I always look for the really ugly statement from the Mormon church wherein they cloth their true agenda with such careful words that they put sheep's clothing to shame.
“We teach the right of individuals to self-determination and the right of parents to guide the development of their children,” the statement said. “We also believe faith-based perspectives have an important and ethically appropriate role in professional counseling.”
What it really says: "We want the Mormon parents to take their gay kids to Mormon therapists who will force them to suck it up and live straight at any personal cost. We demand the church's agenda be fulfilled. Gay people need to be seen as outsiders and inferior and not in God's favor. This is what God wants. What can we do? Oh. And that first bit about individuals and self-determination? Window dressing. Makes us Mormons seem like nice people--don't you think?."
“Parents have a right to take their minor children to a therapist and get real honest therapy from that therapist, not muffled conversation only affirming the child’s concerns. I mean that’s just wrong."
"Not muffled conversation only affirming the child's concerns?" What???? This statement makes it clear that, as with all things Mormon, the church agenda supersedes alL else and the Mormon parent should have the right to call anything to the contrary "muffled" if it does not serve their purpose and insist on forcing the child to bury themselves and fake a straight Mormon sanctioned life.
There is no concern for the youth in any of their statements. All roads lead to the Mormon agenda. Oaks probably has his electro-shock machines prepped and ready to go.
"...not muffled conversation only affirming the child’s concerns"

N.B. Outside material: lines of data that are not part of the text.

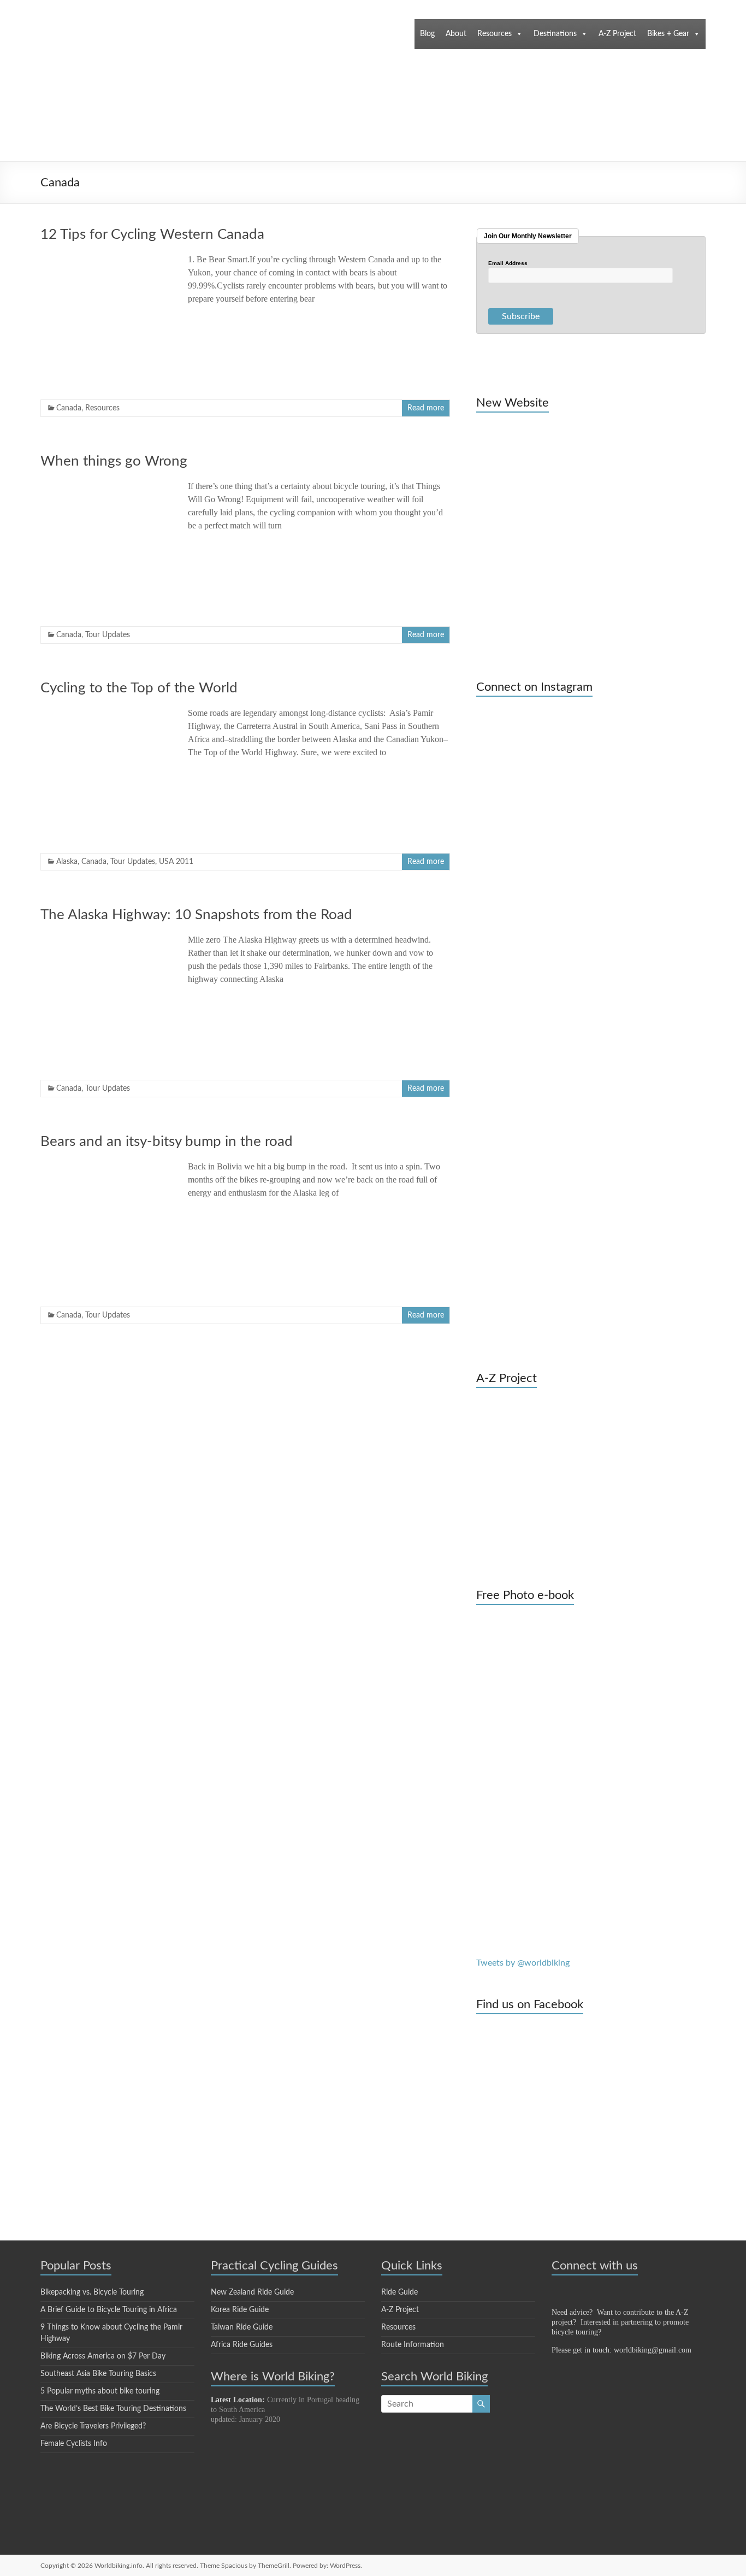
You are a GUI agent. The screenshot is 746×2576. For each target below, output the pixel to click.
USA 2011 (176, 862)
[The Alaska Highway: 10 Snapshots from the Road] (105, 938)
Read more (425, 408)
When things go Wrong (113, 461)
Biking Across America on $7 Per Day (102, 2356)
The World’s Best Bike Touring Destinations (113, 2409)
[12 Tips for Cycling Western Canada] (105, 258)
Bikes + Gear (668, 34)
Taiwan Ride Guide (242, 2327)
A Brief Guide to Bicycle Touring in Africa (108, 2310)
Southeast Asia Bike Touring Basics (98, 2374)
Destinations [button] (555, 34)
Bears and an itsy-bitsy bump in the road (166, 1141)
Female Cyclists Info (73, 2444)
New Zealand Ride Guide (252, 2292)
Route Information (412, 2345)
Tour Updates (107, 635)
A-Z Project (617, 34)
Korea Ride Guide (240, 2310)
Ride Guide (399, 2292)
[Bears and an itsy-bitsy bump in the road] (105, 1165)
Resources (494, 34)
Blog (427, 34)
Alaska (67, 862)
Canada (68, 408)
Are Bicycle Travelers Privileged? (93, 2426)
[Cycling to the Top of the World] (105, 712)
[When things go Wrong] (105, 485)
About (456, 34)
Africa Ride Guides (242, 2345)
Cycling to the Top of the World (139, 688)
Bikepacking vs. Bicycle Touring (92, 2292)
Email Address (508, 263)
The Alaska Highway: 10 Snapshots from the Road (196, 915)
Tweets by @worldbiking (523, 1963)
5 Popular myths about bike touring (99, 2391)
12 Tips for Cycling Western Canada (152, 234)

Not a gay story, but it reminds me of a young woman that I knew that went on a Saturday summer hike with her Mia Maid group. She hurt her foot while walking and complained to the leaders. They told her to cut out her whining and to suck it up. They hiked 7 miles on their trip. They told her to go home and soak it.
Come Sunday it was still swollen and painful, but TBM Mom said to get her shoe on and get into the family Suburban. I remember that she was hobbling and in terrible pain. A bunch of us asked her why she was at church if she could not walk.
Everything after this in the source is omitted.